* **EXERCISE REQUIREMENTS**:
Reproduce the following listing verbatim, line for line, with no changes of any kind.

* **RECORDS TO PROCESS**:

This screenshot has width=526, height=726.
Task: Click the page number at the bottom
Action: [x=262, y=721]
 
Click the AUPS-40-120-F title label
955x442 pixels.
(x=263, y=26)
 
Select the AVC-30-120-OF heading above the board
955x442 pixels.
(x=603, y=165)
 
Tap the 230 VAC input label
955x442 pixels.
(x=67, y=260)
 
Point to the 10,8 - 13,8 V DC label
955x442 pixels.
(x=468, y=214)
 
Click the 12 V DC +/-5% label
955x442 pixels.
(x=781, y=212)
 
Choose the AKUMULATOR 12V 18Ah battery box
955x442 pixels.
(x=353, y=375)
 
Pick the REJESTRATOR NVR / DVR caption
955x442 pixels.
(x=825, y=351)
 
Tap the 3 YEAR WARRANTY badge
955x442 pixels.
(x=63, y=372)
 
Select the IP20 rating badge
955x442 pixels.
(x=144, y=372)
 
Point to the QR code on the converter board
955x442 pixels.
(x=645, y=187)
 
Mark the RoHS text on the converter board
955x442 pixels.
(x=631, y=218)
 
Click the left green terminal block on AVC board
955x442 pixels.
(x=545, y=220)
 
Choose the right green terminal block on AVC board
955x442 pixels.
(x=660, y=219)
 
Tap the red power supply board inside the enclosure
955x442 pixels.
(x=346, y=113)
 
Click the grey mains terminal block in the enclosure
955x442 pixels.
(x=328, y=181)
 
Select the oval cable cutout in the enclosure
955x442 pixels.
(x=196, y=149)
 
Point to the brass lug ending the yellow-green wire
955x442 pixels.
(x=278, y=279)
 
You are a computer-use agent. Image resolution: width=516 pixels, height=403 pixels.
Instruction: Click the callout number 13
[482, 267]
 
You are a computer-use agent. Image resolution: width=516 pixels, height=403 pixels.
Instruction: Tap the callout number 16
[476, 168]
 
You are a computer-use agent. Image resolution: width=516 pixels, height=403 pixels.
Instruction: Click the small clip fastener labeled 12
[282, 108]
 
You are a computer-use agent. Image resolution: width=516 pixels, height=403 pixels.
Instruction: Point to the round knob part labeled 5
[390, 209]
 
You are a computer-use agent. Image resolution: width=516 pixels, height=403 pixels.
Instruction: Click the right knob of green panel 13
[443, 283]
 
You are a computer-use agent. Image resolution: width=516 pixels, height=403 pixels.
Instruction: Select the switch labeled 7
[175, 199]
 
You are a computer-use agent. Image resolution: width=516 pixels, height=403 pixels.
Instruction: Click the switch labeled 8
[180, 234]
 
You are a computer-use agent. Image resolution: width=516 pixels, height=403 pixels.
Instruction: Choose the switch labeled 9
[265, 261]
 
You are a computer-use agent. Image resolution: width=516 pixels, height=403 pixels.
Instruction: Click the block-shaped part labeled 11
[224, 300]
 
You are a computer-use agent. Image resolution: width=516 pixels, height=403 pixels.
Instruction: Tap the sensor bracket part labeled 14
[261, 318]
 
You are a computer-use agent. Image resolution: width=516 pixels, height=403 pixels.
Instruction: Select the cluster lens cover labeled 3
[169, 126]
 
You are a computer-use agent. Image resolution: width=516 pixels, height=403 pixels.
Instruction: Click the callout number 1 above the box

* **REPLY TO THE TASK**:
This screenshot has width=526, height=726.
Task: Click the page number at the bottom
Action: [x=262, y=721]
 
Click the AUPS-40-120-F title label
955x442 pixels.
(x=263, y=26)
 
Select the AVC-30-120-OF heading above the board
955x442 pixels.
(x=603, y=165)
 
Tap the 230 VAC input label
955x442 pixels.
(x=67, y=260)
 
Point to the 10,8 - 13,8 V DC label
955x442 pixels.
(x=468, y=214)
 
Click the 12 V DC +/-5% label
955x442 pixels.
(x=781, y=212)
 
Choose the AKUMULATOR 12V 18Ah battery box
955x442 pixels.
(x=353, y=375)
 
Pick the REJESTRATOR NVR / DVR caption
955x442 pixels.
(x=825, y=351)
 
Tap the 3 YEAR WARRANTY badge
955x442 pixels.
(x=63, y=372)
 
Select the IP20 rating badge
955x442 pixels.
(x=144, y=372)
 
Point to the QR code on the converter board
955x442 pixels.
(x=645, y=187)
 
Mark the RoHS text on the converter board
955x442 pixels.
(x=631, y=218)
 
Click the left green terminal block on AVC board
955x442 pixels.
(x=545, y=220)
 
Choose the right green terminal block on AVC board
955x442 pixels.
(x=660, y=219)
 
Tap the red power supply board inside the enclosure
955x442 pixels.
(x=346, y=113)
 
Click the grey mains terminal block in the enclosure
955x442 pixels.
(x=328, y=181)
 
Select the oval cable cutout in the enclosure
955x442 pixels.
(x=196, y=149)
 
Point to the brass lug ending the yellow-green wire
955x442 pixels.
(x=278, y=279)
 
You are a computer-use agent. Image resolution: width=516 pixels, height=403 pixels.
Instruction: Click the callout number 13
[482, 267]
 
You are a computer-use agent. Image resolution: width=516 pixels, height=403 pixels.
Instruction: Tap the callout number 16
[476, 168]
 
You are a computer-use agent. Image resolution: width=516 pixels, height=403 pixels.
Instruction: Click the small clip fastener labeled 12
[282, 108]
 
You are a computer-use agent. Image resolution: width=516 pixels, height=403 pixels.
Instruction: Point to the round knob part labeled 5
[390, 209]
 
You are a computer-use agent. Image resolution: width=516 pixels, height=403 pixels.
Instruction: Click the right knob of green panel 13
[443, 283]
 
You are a computer-use agent. Image resolution: width=516 pixels, height=403 pixels.
Instruction: Select the switch labeled 7
[175, 199]
 
You are a computer-use agent. Image resolution: width=516 pixels, height=403 pixels.
Instruction: Click the switch labeled 8
[180, 234]
 
You are a computer-use agent. Image resolution: width=516 pixels, height=403 pixels.
Instruction: Choose the switch labeled 9
[265, 261]
 
You are a computer-use agent. Image resolution: width=516 pixels, height=403 pixels.
Instruction: Click the block-shaped part labeled 11
[224, 300]
 
You are a computer-use agent. Image resolution: width=516 pixels, height=403 pixels.
Instruction: Tap the sensor bracket part labeled 14
[261, 318]
 
You are a computer-use agent. Image resolution: width=516 pixels, height=403 pixels.
Instruction: Select the cluster lens cover labeled 3
[169, 126]
 
You are a computer-use agent. Image resolution: width=516 pixels, height=403 pixels.
Instruction: Click the callout number 1 above the box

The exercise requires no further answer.